::: Data in this exercise :::

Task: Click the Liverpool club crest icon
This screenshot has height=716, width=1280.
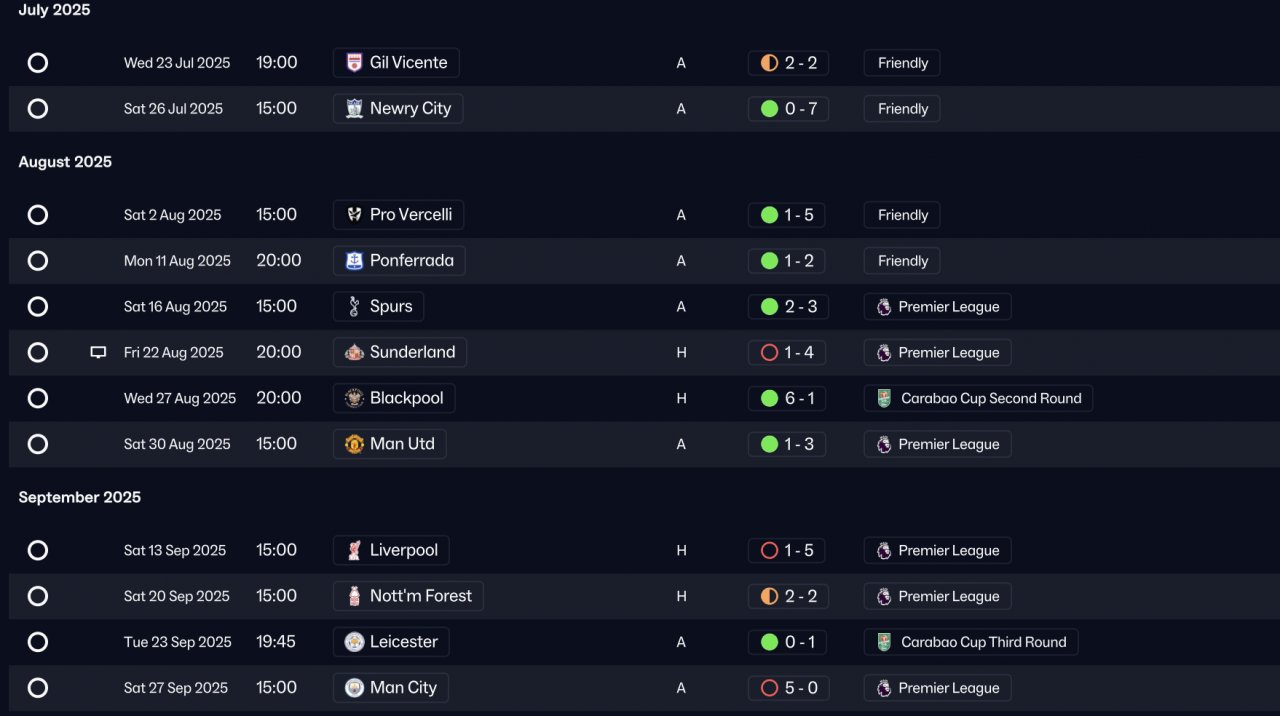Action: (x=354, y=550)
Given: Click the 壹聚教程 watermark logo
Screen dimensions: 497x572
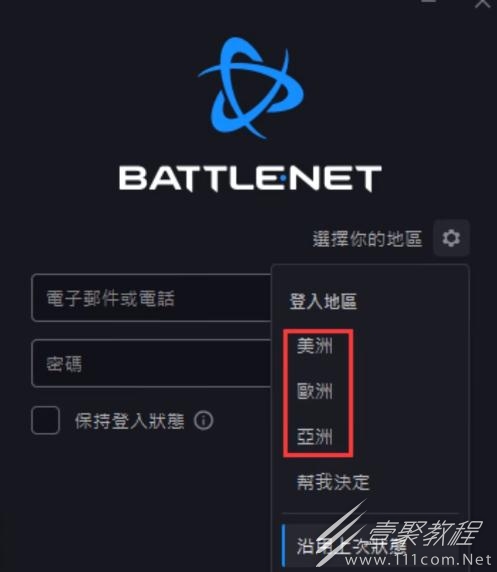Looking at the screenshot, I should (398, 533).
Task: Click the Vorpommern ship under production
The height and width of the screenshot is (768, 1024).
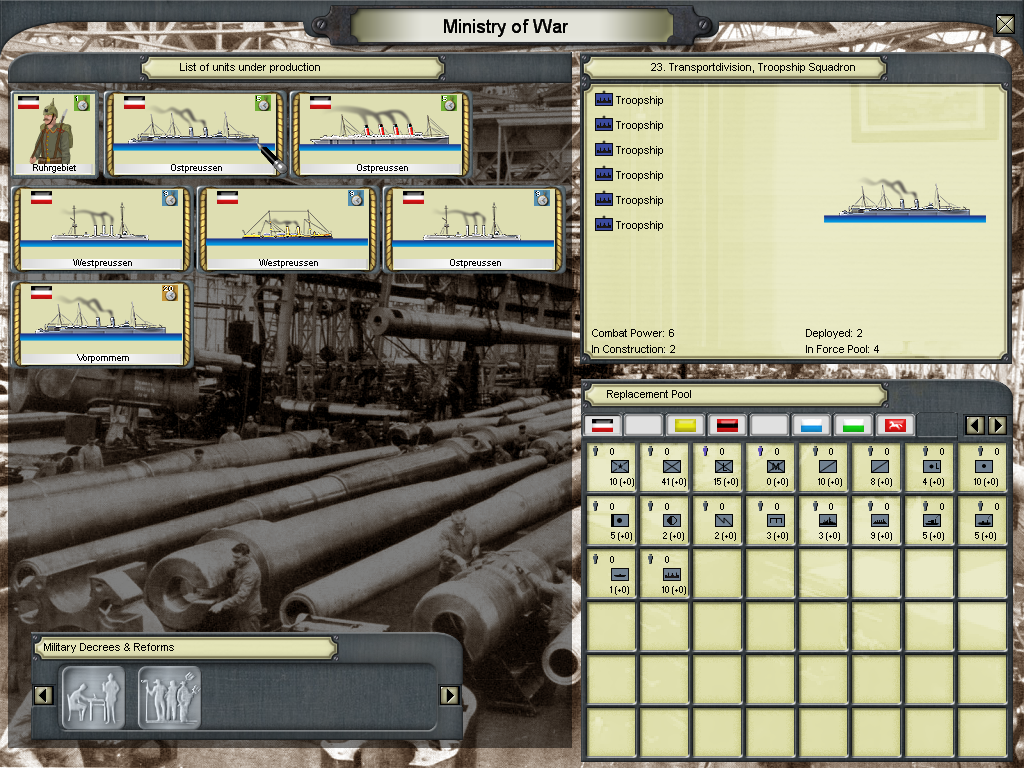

:::

* _What the exercise asks_
Could you return exactly the lines starting with the one that contains "Screen dimensions: 497x572" and ending with the last line of the data above? Leave the pictures out.

* _Output of the task_
Screen dimensions: 497x572
Looking at the screenshot, I should (398, 533).
Task: Click the Vorpommern ship under production
The height and width of the screenshot is (768, 1024).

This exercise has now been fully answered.